Die meisten Ansätze gehen vom „Primat der Arbeit“ aus (OPASCHOWSKI 1976, S.12). Freizeit wird als Residualkategorie gegenüber der Arbeit gesehen (NAUCK 1983, S.274f.). Dies birgt aber einige Probleme. So wird vorausgesetzt, dass „Arbeit“ ein eindeutiger Begriff ist. Doch ein allgemeiner Begriff wie „Arbeit“ ist ein uneinheitliches Feld von Tätigkeiten, Handlungen und Motivationen und setzt eine theoretische Klärung voraus. Diese Schwierigkeit lässt sich auch nicht mit dem Versuch lösen, Arbeit als konkrete Erwerbsarbeit zu sehen.

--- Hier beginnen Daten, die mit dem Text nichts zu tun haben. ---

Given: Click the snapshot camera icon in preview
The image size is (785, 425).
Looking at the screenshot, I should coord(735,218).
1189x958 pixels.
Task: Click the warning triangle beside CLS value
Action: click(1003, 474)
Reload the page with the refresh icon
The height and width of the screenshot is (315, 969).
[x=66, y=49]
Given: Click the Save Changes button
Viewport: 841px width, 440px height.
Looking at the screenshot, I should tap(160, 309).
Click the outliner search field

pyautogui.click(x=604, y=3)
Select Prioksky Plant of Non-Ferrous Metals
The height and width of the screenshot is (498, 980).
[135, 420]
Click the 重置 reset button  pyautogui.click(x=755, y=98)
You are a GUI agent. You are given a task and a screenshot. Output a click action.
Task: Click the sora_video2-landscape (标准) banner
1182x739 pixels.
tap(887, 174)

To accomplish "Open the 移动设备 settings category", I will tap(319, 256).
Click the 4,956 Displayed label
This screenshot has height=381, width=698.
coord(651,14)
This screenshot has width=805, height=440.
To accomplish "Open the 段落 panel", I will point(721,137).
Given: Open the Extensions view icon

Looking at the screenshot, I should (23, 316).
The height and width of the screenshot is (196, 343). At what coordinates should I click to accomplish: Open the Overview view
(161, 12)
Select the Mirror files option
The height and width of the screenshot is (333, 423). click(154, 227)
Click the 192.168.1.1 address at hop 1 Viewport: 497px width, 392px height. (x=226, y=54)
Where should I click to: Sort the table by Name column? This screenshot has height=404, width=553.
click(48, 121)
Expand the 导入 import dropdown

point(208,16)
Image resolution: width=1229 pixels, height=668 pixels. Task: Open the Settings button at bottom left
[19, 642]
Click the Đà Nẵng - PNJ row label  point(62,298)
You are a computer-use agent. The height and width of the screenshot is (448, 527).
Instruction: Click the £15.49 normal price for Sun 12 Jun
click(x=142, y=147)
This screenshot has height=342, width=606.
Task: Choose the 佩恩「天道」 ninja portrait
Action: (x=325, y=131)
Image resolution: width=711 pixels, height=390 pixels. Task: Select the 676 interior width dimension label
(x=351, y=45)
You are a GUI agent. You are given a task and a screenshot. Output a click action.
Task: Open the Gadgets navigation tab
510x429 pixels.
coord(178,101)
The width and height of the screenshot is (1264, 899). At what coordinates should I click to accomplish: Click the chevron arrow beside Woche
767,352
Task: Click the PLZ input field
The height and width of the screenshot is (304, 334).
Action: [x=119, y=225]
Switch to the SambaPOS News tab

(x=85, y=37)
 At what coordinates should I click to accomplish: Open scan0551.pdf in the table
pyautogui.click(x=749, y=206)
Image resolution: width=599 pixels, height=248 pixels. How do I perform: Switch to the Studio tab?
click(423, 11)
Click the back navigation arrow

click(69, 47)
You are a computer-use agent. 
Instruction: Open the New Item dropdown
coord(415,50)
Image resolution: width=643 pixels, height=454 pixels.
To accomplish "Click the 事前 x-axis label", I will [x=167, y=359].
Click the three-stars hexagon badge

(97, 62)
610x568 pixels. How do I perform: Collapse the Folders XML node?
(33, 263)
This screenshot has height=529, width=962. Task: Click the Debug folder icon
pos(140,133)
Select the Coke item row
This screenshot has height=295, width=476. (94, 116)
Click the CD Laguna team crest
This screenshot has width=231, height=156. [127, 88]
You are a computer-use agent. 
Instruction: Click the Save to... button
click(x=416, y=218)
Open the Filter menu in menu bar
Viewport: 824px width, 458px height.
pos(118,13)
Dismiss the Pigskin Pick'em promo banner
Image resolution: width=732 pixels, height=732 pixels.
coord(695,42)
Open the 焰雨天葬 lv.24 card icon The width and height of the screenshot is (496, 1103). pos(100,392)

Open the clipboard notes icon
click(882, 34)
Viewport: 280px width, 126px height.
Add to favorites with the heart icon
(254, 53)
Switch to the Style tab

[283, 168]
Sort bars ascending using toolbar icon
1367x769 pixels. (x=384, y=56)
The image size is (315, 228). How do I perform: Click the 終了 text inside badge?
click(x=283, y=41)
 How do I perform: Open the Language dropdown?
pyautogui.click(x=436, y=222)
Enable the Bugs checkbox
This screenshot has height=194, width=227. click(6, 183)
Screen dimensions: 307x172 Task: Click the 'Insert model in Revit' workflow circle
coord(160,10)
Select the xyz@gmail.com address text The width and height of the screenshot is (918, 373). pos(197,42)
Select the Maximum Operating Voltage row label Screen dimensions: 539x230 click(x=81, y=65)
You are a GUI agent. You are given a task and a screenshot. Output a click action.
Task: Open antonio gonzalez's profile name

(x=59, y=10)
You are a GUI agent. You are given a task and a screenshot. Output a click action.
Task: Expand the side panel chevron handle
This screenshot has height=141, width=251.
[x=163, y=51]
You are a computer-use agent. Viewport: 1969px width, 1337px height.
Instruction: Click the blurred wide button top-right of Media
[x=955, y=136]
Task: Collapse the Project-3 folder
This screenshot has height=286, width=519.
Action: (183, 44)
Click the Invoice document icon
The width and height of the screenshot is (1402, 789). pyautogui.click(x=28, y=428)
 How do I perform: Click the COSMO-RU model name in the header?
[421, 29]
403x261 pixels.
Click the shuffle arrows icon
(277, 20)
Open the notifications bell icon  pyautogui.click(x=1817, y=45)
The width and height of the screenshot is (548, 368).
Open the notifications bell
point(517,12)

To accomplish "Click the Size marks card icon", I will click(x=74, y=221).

Die Kategorie „Erwerbsarbeit“ ist ebenfalls nicht eindeutig. Es gibt viele Arten von Erwerbsarbeit (z.B. normale Arbeitszeit, Nebenarbeit, Schwarzarbeit, Überstunden) und viele Gruppen von Erwerbstätigen, die nicht über eindeutige und somit schwer messbare Arbeitszeiten verfügen. Doch noch schwerwiegender ist der Einwand, dass mit solch einem Verständnis Gruppierungen ausgeschlossen oder aber als reine Freizeitgruppen definiert werden, die keine Arbeit in diesem Sinne haben. Hier sind z. B. Arbeitslose, Hausfrauen, Kinder und Pensionäre zu nennen (LAMPRECHT/STAMM 1994, S.34). Es ist also festzustellen, dass eine eindeutige Unterscheidung in „Nur-Arbeitszeit“ und „Nur-Freizeit“ kaum möglich ist (HAMPSCH 1998, S.22). Aus diesem Grund wurden modifizierte negative Freizeitdefinitionen, die auch Bereiche jenseits der Arbeit erfassen, entwickelt. So zum Beispiel von Schmitz-Scherzer. Für ihn ist Freizeit diejenige Zeit, die nach Abzug von Schlaf, Hygiene, Wegzeiten, Wartezeiten, Berufs- und Hausarbeit übrig bleibt (SCHMITZ-SCHERZER 1974, S.9). Die Schwäche einer solchen Begriffsbestimmung ist aber in den subjektiven Einschätzungen der Personen, hinsichtlich dessen, was sie unter Freizeit subsumieren, zu sehen. Einige sehen Hausarbeit und Hygiene durchaus als Freizeit im Sinne eines Ausgleichs zu anderen Beschäftigungen an (LAMPRECHT/STAMM 1994, S.34). Einen Übergang von rein negativen hin zu positiven Definitionen bietet der Ansatz von Scheuch. Er versucht, den Gegensatz von Arbeit und Freizeit durch das Heranziehen der Rolle, die ein Individuum ausfüllt, aufzuheben (TOKARSKI/SCHMITZ-SCHERZER 1985, S.229). Der Freizeitbegriff wird allgemeiner als Freisein von allen Rollenzwängen definiert: „Freizeit sind diejenigen Tätigkeiten, die sich nicht notwendig aus zentralen funktionalen Rollen ergeben“ (SCHEUCH 1972, S.43).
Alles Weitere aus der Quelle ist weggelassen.